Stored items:
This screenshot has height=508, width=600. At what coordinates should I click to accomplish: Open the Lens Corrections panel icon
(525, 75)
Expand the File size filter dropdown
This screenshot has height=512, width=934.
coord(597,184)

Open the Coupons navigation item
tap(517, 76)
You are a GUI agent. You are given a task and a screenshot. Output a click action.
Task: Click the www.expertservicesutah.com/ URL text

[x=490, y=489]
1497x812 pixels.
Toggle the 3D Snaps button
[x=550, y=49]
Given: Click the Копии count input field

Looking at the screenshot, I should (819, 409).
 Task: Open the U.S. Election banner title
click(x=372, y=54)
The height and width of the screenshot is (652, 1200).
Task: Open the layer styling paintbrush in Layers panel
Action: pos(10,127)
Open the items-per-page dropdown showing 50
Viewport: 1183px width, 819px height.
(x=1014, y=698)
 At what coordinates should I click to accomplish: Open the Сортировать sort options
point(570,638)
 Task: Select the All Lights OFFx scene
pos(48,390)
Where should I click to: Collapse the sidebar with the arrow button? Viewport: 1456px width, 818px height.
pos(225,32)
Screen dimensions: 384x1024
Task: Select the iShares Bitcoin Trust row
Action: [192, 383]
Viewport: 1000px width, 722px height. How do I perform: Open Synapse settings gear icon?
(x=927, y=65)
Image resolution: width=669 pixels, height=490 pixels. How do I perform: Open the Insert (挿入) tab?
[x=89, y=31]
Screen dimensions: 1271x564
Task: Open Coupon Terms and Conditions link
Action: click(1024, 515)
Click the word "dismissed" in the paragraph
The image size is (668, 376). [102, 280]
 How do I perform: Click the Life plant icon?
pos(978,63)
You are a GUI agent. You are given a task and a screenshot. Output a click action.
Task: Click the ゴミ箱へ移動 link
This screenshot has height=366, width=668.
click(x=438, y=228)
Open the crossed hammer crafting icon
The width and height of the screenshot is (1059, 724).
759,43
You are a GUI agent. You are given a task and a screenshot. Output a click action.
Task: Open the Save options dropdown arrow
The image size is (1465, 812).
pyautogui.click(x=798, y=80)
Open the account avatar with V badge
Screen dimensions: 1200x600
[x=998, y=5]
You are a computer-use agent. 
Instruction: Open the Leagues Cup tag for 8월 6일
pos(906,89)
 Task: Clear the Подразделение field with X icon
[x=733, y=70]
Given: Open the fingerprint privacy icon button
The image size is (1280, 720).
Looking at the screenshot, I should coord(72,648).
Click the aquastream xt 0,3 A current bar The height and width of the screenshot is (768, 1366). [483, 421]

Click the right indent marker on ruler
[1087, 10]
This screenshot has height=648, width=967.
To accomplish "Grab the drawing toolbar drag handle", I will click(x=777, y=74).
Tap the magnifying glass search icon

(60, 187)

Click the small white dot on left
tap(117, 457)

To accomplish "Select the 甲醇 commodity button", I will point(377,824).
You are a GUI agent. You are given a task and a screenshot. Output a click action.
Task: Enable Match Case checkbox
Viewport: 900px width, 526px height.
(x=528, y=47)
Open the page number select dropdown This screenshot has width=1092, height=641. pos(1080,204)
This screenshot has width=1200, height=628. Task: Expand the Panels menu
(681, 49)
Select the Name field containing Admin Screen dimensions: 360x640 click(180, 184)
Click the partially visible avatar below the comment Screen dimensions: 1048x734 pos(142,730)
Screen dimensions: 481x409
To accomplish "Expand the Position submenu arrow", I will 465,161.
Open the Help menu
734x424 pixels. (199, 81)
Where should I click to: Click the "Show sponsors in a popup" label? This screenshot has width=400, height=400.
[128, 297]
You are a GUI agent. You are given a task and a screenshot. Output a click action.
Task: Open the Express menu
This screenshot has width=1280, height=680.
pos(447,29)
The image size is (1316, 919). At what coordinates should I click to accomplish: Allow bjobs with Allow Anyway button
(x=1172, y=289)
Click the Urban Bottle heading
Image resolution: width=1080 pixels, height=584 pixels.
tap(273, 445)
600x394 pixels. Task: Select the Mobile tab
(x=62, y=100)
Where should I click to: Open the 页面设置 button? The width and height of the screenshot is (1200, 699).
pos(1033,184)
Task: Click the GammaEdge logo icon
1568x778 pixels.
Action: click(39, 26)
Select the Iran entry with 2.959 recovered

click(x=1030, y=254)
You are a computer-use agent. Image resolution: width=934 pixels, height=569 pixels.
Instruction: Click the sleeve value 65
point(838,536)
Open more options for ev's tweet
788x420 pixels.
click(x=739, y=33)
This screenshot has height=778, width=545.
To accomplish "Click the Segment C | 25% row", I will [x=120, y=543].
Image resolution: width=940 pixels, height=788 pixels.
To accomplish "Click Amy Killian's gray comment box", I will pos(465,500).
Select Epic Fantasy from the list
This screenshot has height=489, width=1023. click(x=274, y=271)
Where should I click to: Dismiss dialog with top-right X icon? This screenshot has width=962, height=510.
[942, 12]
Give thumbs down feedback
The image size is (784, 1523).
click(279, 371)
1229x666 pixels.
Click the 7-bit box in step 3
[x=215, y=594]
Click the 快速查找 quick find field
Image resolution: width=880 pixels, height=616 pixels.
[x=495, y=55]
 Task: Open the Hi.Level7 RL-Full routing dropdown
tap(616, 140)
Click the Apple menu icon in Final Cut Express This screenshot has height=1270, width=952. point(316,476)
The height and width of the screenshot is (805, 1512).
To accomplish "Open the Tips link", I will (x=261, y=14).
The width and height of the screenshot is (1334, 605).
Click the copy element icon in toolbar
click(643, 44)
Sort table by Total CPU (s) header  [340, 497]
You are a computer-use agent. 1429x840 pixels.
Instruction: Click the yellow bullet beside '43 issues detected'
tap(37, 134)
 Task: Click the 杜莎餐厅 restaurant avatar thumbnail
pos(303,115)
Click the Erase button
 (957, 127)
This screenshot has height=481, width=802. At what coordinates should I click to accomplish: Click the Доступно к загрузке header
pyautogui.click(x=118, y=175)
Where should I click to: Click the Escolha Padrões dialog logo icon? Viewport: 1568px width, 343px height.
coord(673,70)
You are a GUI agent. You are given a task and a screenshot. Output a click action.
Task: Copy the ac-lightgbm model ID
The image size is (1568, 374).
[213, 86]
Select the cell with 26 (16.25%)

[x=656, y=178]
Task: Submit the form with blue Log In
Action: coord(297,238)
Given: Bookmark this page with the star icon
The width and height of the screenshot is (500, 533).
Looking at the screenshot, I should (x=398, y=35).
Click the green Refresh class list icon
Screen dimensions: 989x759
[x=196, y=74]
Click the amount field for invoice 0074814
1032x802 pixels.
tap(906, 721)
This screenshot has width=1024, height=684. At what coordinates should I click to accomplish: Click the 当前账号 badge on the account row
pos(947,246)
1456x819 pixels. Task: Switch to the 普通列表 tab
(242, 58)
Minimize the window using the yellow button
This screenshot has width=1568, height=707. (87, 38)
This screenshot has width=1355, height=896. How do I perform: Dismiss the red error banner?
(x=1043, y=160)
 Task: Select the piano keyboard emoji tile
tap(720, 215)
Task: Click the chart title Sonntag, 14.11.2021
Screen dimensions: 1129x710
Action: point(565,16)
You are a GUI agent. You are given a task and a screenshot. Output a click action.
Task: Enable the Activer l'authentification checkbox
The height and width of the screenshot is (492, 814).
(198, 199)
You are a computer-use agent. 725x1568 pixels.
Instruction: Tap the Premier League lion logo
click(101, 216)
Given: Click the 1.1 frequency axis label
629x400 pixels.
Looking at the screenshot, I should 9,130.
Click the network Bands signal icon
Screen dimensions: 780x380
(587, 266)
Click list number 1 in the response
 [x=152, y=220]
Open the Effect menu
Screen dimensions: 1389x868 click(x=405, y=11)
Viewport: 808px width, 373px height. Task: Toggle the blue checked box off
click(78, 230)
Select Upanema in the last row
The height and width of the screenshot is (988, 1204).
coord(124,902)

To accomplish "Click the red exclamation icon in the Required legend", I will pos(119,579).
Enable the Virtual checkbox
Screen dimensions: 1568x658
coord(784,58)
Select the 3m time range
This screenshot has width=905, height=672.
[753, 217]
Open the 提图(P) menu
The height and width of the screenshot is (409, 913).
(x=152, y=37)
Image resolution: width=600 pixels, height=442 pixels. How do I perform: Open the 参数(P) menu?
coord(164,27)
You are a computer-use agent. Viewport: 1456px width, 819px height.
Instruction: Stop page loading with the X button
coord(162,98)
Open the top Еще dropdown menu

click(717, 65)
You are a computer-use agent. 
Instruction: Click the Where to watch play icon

- **Task to complete**:
Would you please work out how many lines of the data hold "Express"? Reply with the number alone.

- **Your solution**:
2